> _Records shown_:
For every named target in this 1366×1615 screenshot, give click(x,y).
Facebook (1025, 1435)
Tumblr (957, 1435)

---

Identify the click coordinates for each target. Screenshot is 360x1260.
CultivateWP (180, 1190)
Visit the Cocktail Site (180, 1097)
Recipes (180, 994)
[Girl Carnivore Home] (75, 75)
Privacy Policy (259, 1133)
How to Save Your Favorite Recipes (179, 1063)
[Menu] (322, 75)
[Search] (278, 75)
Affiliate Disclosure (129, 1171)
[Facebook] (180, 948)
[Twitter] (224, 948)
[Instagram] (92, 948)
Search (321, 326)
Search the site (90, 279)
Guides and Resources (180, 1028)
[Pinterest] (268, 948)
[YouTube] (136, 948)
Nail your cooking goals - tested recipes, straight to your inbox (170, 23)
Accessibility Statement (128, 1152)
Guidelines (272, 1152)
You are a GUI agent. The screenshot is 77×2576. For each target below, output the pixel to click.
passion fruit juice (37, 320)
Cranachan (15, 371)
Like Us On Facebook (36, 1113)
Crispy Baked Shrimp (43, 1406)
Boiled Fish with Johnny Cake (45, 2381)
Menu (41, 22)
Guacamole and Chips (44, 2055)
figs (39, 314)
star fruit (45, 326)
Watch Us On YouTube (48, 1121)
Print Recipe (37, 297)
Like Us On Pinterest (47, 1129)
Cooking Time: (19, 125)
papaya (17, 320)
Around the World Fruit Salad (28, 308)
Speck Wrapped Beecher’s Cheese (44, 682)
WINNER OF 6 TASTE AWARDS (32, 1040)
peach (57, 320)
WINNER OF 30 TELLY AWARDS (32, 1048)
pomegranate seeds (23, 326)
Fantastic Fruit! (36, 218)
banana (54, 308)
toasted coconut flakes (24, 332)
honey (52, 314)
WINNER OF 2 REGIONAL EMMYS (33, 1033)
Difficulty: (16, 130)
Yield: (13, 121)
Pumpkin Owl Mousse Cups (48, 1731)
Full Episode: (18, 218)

> _Goal of the exercise_:
Wherever the string "Facebook" appears in the listing above, show the whole line.

> _Completed task_:
Facebook (1025, 1435)
[Facebook] (180, 948)
Like Us On Facebook (36, 1113)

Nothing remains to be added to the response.